Emily: I think we're all a little blind when things benefit us. Whenever something is working in our favor, we tend to make more excuses or gloss over the negatives. I think some of it is just trying to be honest with ourselves about the good things and the bad things, about the rewards and the risks. Sometimes we can only focus on one or the other. I think too, in terms of identity, we should remember people that we know who are perhaps really faithful and they're going about really quiet work and there's maybe nothing glamorous about their lives. I know there's someone at our church who I see serving the homeless community, and this person is just a really normal person who would blend in with life.

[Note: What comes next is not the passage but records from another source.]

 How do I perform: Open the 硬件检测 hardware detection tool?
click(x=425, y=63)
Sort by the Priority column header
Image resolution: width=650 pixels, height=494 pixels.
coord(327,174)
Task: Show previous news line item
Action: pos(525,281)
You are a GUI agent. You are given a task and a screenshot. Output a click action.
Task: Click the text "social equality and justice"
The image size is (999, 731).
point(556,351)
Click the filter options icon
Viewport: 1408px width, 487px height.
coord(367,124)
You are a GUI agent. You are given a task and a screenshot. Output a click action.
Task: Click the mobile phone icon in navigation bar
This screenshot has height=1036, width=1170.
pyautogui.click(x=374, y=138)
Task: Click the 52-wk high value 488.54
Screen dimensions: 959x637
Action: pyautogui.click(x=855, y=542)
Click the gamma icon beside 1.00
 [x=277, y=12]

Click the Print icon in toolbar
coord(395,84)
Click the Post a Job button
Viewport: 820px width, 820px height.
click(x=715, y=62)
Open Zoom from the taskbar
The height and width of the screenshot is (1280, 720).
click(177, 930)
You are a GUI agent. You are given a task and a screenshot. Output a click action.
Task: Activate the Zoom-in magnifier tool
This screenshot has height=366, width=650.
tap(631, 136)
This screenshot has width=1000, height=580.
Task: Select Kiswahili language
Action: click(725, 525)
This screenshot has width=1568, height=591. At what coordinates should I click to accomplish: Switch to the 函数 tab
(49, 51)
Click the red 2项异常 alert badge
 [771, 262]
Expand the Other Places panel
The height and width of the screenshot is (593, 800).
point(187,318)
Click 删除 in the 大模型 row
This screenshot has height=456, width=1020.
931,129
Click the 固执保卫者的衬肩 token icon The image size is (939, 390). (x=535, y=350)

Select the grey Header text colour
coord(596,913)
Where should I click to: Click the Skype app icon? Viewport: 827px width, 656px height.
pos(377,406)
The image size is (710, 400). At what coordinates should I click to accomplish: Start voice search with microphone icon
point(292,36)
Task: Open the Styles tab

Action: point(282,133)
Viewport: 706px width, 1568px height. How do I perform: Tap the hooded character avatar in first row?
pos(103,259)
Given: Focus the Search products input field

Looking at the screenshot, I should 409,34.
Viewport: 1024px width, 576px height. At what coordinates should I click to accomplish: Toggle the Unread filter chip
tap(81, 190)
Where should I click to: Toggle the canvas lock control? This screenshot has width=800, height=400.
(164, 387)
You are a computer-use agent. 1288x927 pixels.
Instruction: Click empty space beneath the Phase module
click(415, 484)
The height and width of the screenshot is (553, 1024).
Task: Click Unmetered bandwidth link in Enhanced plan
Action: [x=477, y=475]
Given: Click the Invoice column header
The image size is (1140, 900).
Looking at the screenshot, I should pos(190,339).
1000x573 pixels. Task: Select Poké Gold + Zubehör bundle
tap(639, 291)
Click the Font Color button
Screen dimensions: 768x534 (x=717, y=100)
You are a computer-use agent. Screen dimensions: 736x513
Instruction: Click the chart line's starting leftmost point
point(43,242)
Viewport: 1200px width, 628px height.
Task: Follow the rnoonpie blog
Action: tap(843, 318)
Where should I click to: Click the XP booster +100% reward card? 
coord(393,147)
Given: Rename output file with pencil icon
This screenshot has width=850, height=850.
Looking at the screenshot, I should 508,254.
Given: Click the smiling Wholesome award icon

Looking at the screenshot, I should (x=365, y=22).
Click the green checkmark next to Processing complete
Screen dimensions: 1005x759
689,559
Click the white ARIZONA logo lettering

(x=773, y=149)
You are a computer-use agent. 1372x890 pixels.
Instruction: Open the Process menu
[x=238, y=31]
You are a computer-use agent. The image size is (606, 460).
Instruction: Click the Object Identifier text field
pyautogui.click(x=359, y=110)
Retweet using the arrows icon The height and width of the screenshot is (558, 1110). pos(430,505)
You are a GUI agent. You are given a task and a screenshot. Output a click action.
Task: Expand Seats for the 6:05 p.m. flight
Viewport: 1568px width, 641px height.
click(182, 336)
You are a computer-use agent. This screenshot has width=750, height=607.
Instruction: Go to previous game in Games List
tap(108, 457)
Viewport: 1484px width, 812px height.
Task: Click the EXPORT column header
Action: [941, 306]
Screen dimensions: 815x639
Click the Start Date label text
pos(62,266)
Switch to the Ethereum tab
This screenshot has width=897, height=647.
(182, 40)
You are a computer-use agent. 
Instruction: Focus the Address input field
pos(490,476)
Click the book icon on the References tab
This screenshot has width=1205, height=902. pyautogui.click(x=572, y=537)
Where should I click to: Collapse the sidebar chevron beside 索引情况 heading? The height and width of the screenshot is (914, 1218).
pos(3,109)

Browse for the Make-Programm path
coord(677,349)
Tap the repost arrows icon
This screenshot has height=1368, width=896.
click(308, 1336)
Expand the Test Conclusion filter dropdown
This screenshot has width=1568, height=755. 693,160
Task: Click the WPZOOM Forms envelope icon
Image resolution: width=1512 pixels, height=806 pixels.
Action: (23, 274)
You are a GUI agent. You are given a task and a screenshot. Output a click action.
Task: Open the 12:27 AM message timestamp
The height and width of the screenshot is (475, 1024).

I don't think anybody's patting them on the back and saying, "Wow, you're doing such a good job and it's not getting liked and reshared online." This person has helped countless people out of really, really hard places in the name of Jesus. They're not on social media. They're incredibly humble and faithful and quiet. I believe that person's reward is coming in heaven. We just have to remember that when we are looking for identity to be found online, for people to affirm us, all those different things—especially through the content that we're sharing, even with our kids—no, our worth is secure in him.
Laura: The question is just such a gut check. The next question that we have for you guys is: hey, if we know that our children are our neighbors, how would we want to be treated if we were them? I'm reminded of the golden rule: Matthew 7:12. "In everything, do unto others what you would have them do to you. This sums up the law and the prophets." I think that for me, one of the bigger—I don't know, the bigger pushes that I've had to start to protect my kids a little bit online and how they've changed—it's just understanding the risks—like you were saying earlier, Emily—the risk versus reward. The reality is that identities are being stolen. Kids are getting recognized out in public.
For me, I walked through the question of, hey, if I were my kid, if I tried putting myself in my children's shoes, what would I not like that my mom did? Or for me as a mother, what would I regret that I posted or shared? Because for me, no picture is worth a bad thing happening. Again, we can't take this too far as this goes back to our Fear mini-series. I'm reminded of sometimes playing the "suppose, suppose, suppose" game, the "what if, what if, what if" game, can really get us nowhere and you end up just being completely paralyzed. It is a really valid question to ask of, like, "How will my kids feel about it someday?"
I think when my kids were babies—I'm just going to be really honest—I felt like it wasn't as big of a deal. They change so much. People won't recognize them someday. I had a lot of photos of my kids out online. I was posting a lot more about lifestyle and motherhood prior to starting Risen Motherhood. Actually, over the years, I have slowly removed their internet footprint. I went and did that on Facebook. I went onto Google, and—you can actually tell Google, if you claim your name—you can tell Google what to show of you and what not to. I went through all that and it's been a couple-year process, because it's a significant amount of work.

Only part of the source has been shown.